Get Back To Bed: First, don’t worry: Most new skills affect sleep for just a few days. Second, resist the urge to check on your child. “Let him run his battery down and go to sleep on his own,” says Waldburger. Rustling turning into crying? The new skill he’s learning may have him feeling frustrated. For example, perhaps he has mastered standing but hasn’t yet figured out how to lie back down. Assist him in the moment; tomorrow, give him practice time.
Likely Culprit: Croup
What's Happening: A kid with croup has a swollen larynx, or voice box— typically caused by a virus—and this creates a seal-bark cough. It’s usually worst at night, possibly because the body’s natural steroid levels fall, causing swelling to increase.
Get Back To Bed: Cool air and steam can both ease swelling in the larynx and improve your child’s breathing quickly. A cool-air nebulizer (akin to an über-effective humidifier) works best, says Dr. Greene. If you don’t have one on hand, sitting in the bathroom with the door closed while a hot shower runs will relax your child’s vocal cords and make it easier to breathe. You can also try bundling your child up and standing outside in the chilly air—or in front of an open freezer door. As soon as the coughing starts to lessen, try putting your child back to sleep if she’s breathing comfortably. The majority of croup cases can be managed at home, but if your child is struggling to breathe, experiences stridor (a high-pitched sound when breathing in), or if you notice a blue tint in her lips, seek urgent medical attention. Otherwise, call your pediatrician in the morning. She may prescribe oral steroids to help your child breathe better the next evening.
Likely Culprit: Nightmares or night terrors
What's Happening: It depends on the time of night. In the first few hours after bedtime, most kids move seamlessly from deep, slow-wave sleep to lighter-stage sleep, but some children get stuck in a state of partial arousal known as a night terror. You’ll know this is the case if an hour or two after going to sleep, your child appears upset, doesn’t seem to recognize you, and is crying or screaming, says Parents advisor Jodi Mindell, Ph.D., associate director of the Sleep Center at the Children’s Hospital of Philadelphia.

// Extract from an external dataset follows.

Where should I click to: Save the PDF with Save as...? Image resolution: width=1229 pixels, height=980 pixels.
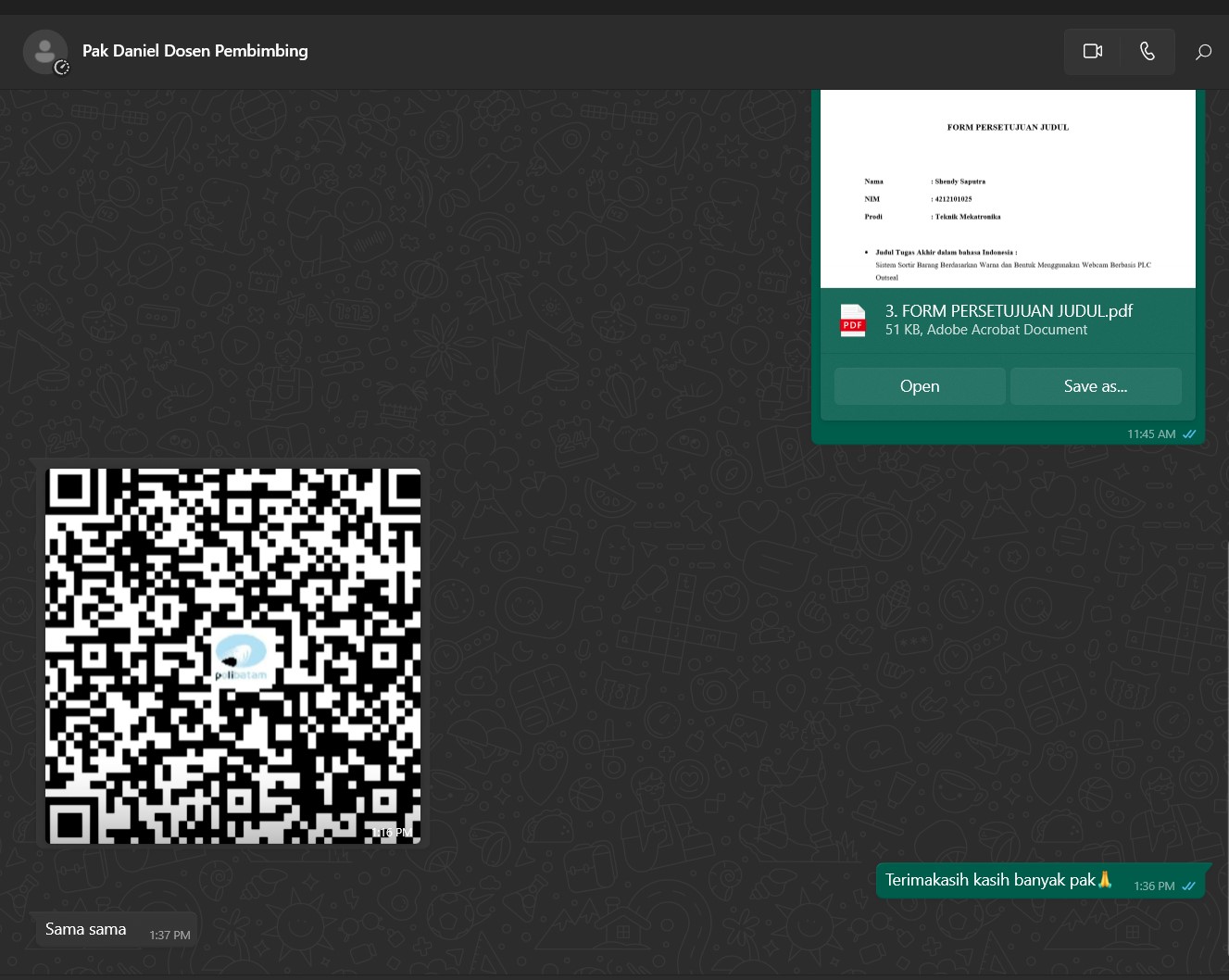(1095, 386)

Nightmares are more common in the final third of the night. “With a nightmare, once the child’s awake, he can tell you about his dream,” says Dr. Mindell. Kids generally don’t recall night terrors.
Get Back To Bed: It’s natural to want to wake your child when he’s having a night terror—but avoid it if you can. “Touching him may exacerbate the episode and make it last longer,” says Dr. Mindell, who is also the author of Sleeping Through the Night. Instead, walk into the room and stand there. If your child is awake, he will respond to you. If he is having a sleep terror, let it run its course. Night terrors seem to peak when kids are 3 or 4 and may overlap with bedwetting, Dr. Greene says. He’s found that sometimes, guiding kids to the bathroom can end the events more swiftly. If you sense it’s a nightmare, reassure your little one that he is safe and help him calm down with a back rub. Then reset the room for better dreams: “Try telling him to turn his pillow over. It’s like changing the channel on a TV,” says Dr. Mindell.

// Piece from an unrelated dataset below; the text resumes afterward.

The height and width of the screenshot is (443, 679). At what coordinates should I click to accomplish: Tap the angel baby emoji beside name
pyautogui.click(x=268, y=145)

Likely Culprit: Bedwetting
What's Happening: When the bladder is full, it signals the brain, and your kid runs to the potty. But at night, the sleeping brain may not be as receptive. Not all kids have the same arousal threshold, says Dr. Meltzer.

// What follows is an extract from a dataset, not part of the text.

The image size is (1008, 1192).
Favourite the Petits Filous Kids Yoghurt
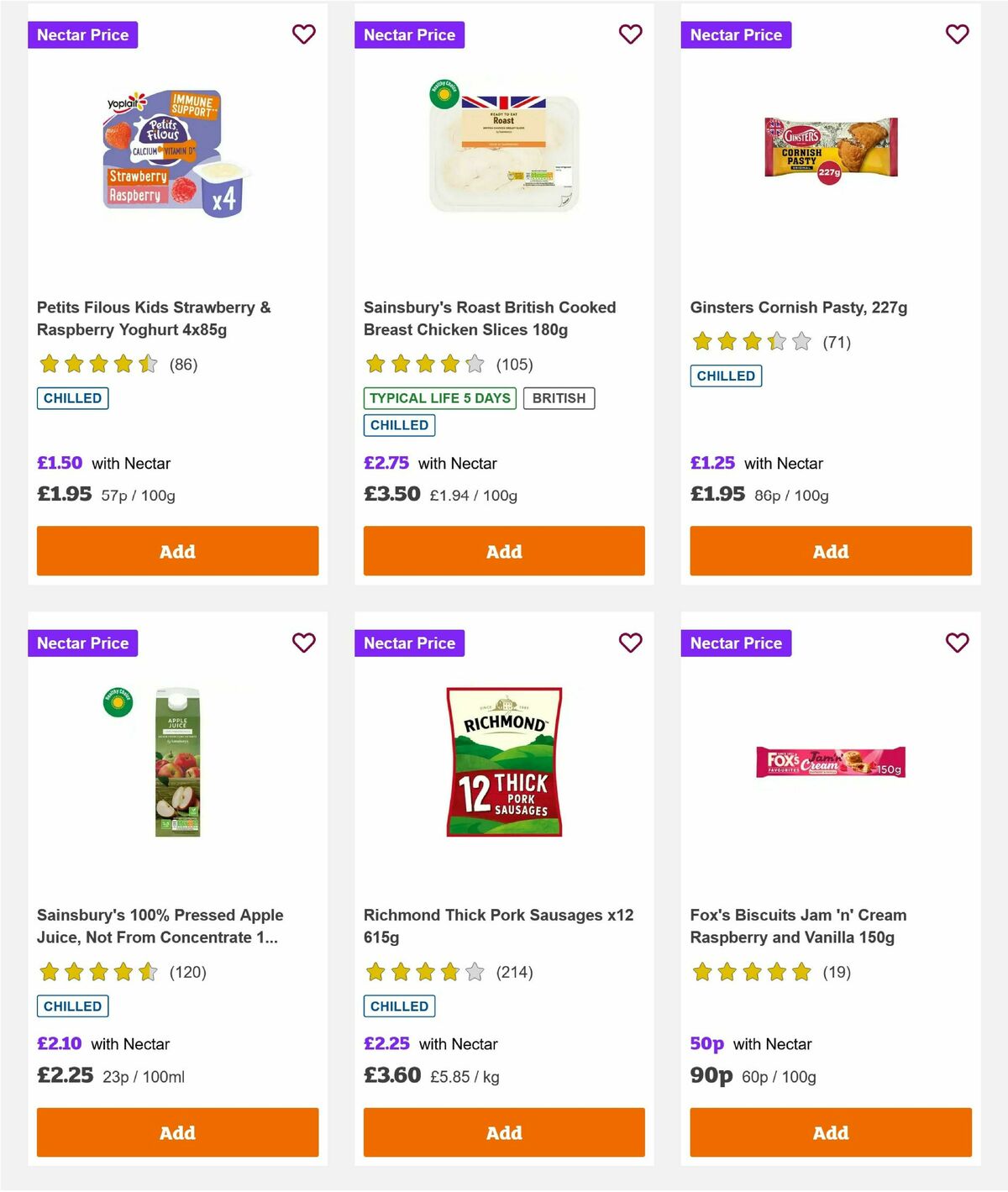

Get Back To Bed: To minimize the disruption, keep extra pajamas and underwear in arm’s reach of the bed, suggests Waldburger. “You could also set up a sheet sandwich in advance: Make the bed with a sheet, then add a waterproof mattress pad and another sheet. If your child has an accident, strip off the top sheet and pad, and the bed will be ready for her.” To help her get back to a sleepy state, remind her that accidents aren’t a big deal. You may also find it useful to gently rouse your sleeping child before you go to bed and guide her to the bathroom for a quick pee.